Maybe I do get over things too easily. Maybe I do forgive and forget just a little too fast. But that stems from a history of being a dweller-on-er, so I guess it's not surprising. Oh well, I'll just survive the next droning crisis and the crisis after that 'til I actually become a hermit AND a lesbian, if it's ever gonna happen. Then maybe human nature will cut me some slack once and a while.

Today, I told Izzy that Cris and I are having an affair and she started nervously laughing like she thought I was serious. Heh, I think I'm gonna have to draw that one out till it's dead in the ground.

I'm filming an English project (an interpretive non-dance) at 6, bashing my brains out with my history book at 8 and putting them back together just in time for a shower at around 9:30. Let's stick to the schedule

But yay, it's quesadilla day.

(1 saturday night | forget your seatbelt)

beep beep beep beep beep [03 Nov 2003|06:12pm]
[ mood | mischievous ]
[ music | the cars that go boom// le tigre ]

I'm so burnt out. Staying after school for a history test is no fun with a migraine that lacks Excedrin. I bombed the essay cause I just didnt care. Something about expansion and slavery and sectionalism...blah whatev'. I gave up after the first 30 minutes when I only had one paragraph. It was already 4:30. So I left and went to Barnes and Noble so my daddy could spoil me by buying me books and frappuchinos to make me feel better. It's for a research paper though so it's not like he had a choice in the matter. Oh yes the meatpacking industry of the 19th century and Socialism, oh just a few of my favorite things It's called The Jungle. I'm excited while lacking enthusiam at the same time.

I would just like another frappuchino.

(forget your seatbelt)

I'm a mess of questions [31 Oct 2003|08:57pm]
[ mood | relaxed ]

That chick that works at Blockbuster, we should be friends. Heh, I went in there to rent a movie since, well, I'm spending my Halloween in-doors this year...by myself...with my peaches and kettlecorn...

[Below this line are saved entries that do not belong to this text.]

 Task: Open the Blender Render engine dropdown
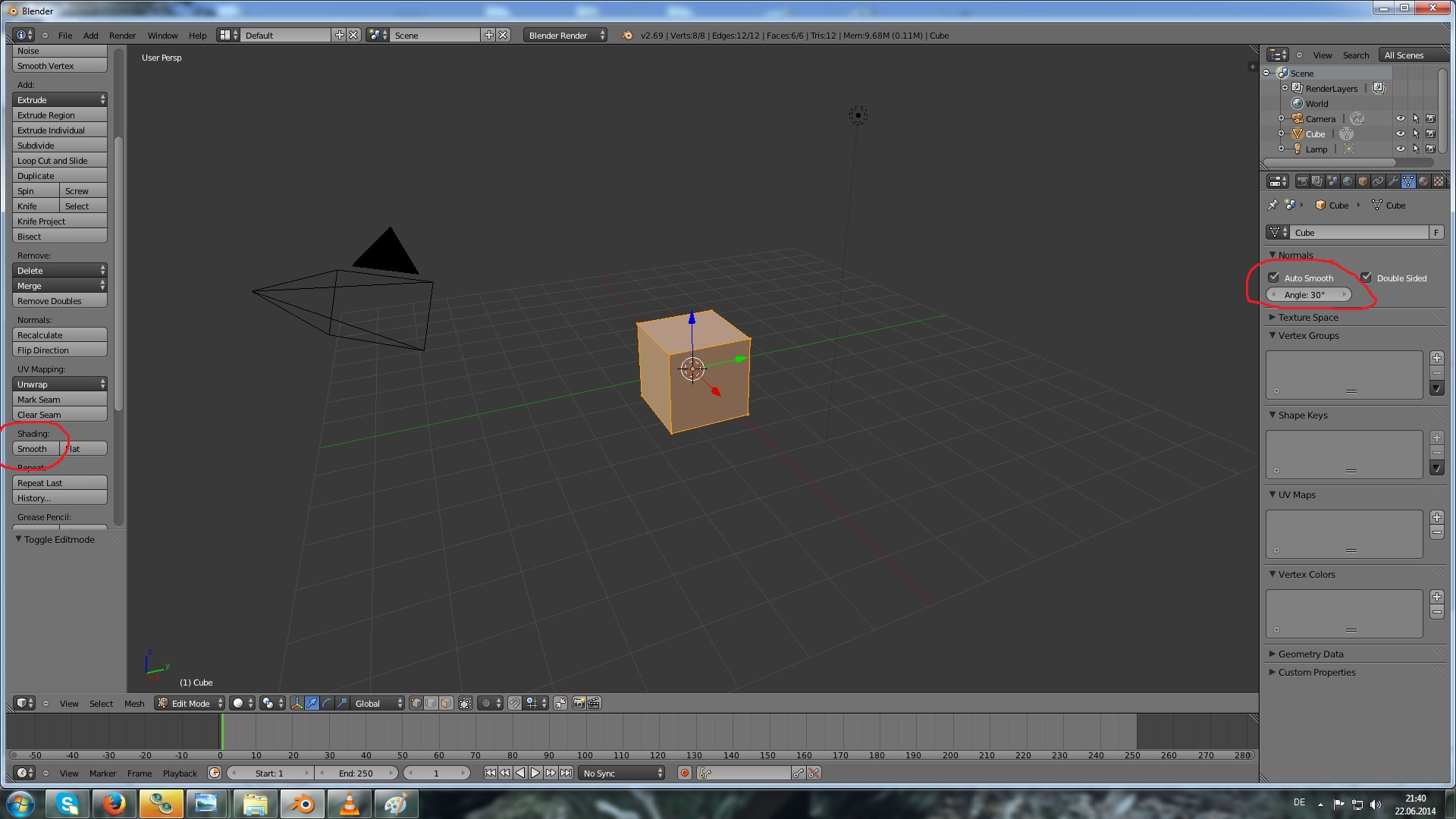pos(565,35)
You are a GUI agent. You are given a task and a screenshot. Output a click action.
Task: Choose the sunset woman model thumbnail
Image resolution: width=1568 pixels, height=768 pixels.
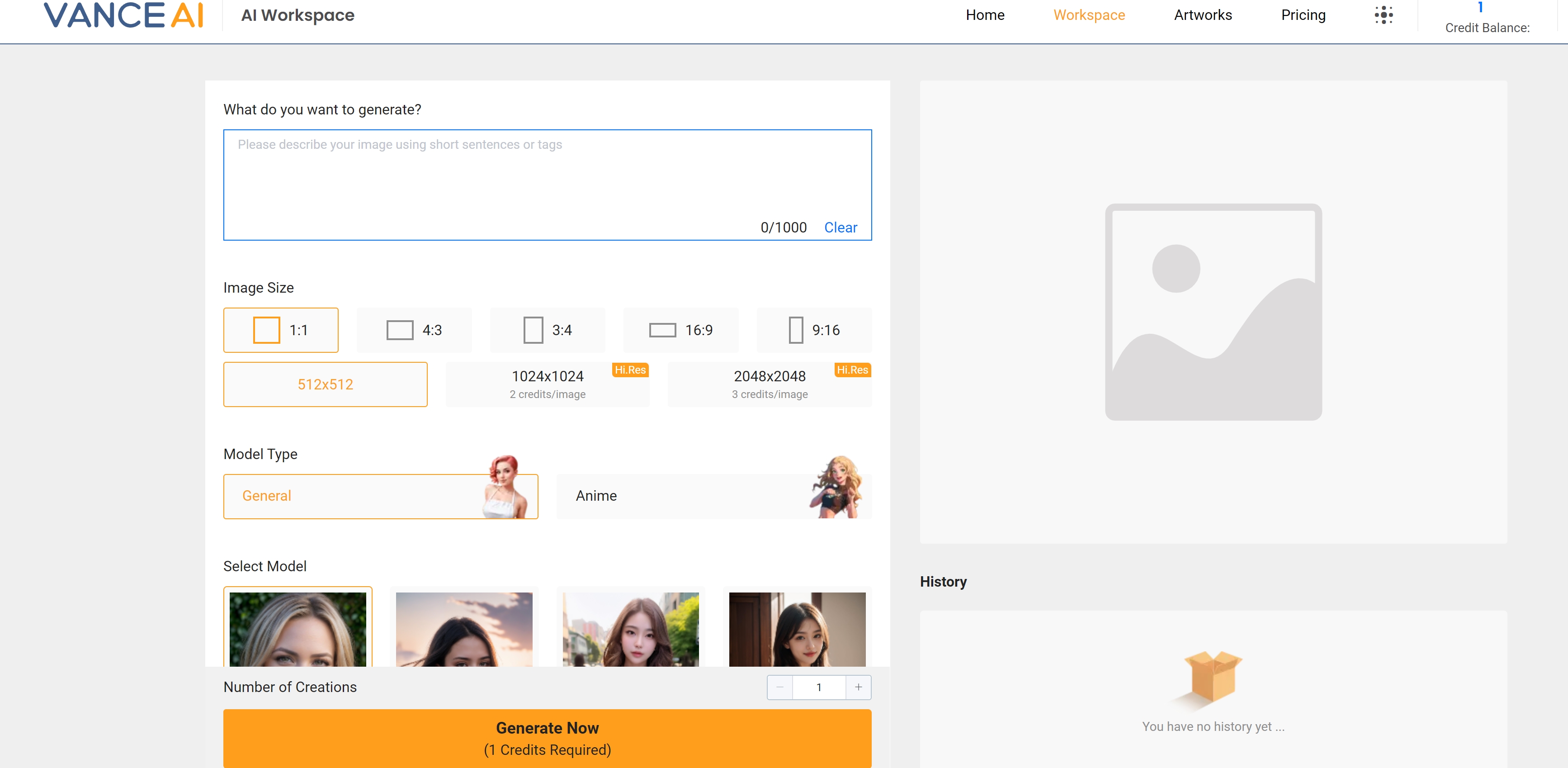tap(464, 629)
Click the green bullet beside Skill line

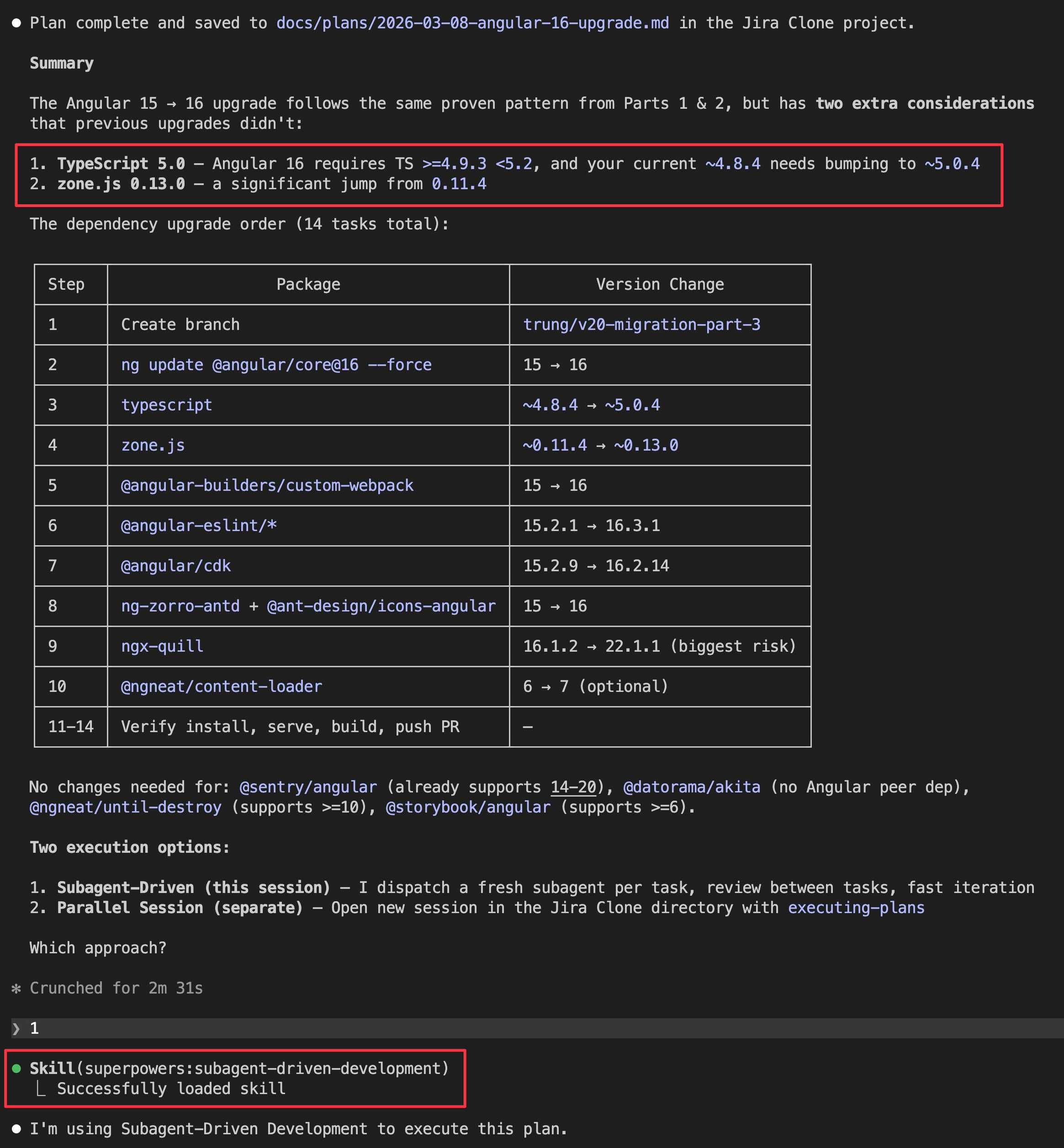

Yeah, so I went in to get like a non-scary movie, because that would have been just too pathetic of me. So I ended up picking up the original version of 12 Angry Men (because old school Henry Fonda movies rock my world) and to be completely cliche', a remake of that old movie Willard about the killer rats with the guy from Back To The Future who played George Mcfly...I'm getting off track here. I'm such a movie buff. But anyway, I picked out my movies and some of that new Juicey Fruit gum stuff (strappleberry...err something) and went to check out. Now this is the cool part; I'm chuckling inside at the cool girl's costume because it was quite interesting. She was wearing a trucker hat and some plaid pants with a shirt that said "I'm soo punk". So as I was walking out the door, she turns to me and says "I like your shirt" refering to my Suicide Machines shirt and I smile and say "Thanks I like yours too, great costume." She laughs and says "Awesome, you're the first person to actually get it." We said a few other things that are really irrelevent and I don't even remember. But that conversation was like ten-times better than most of the conversations I've had with a few of my actual friends in quite a long time. So it was worth skipping the social splendors I could have partaken in, just for that. Even if it really wasn't.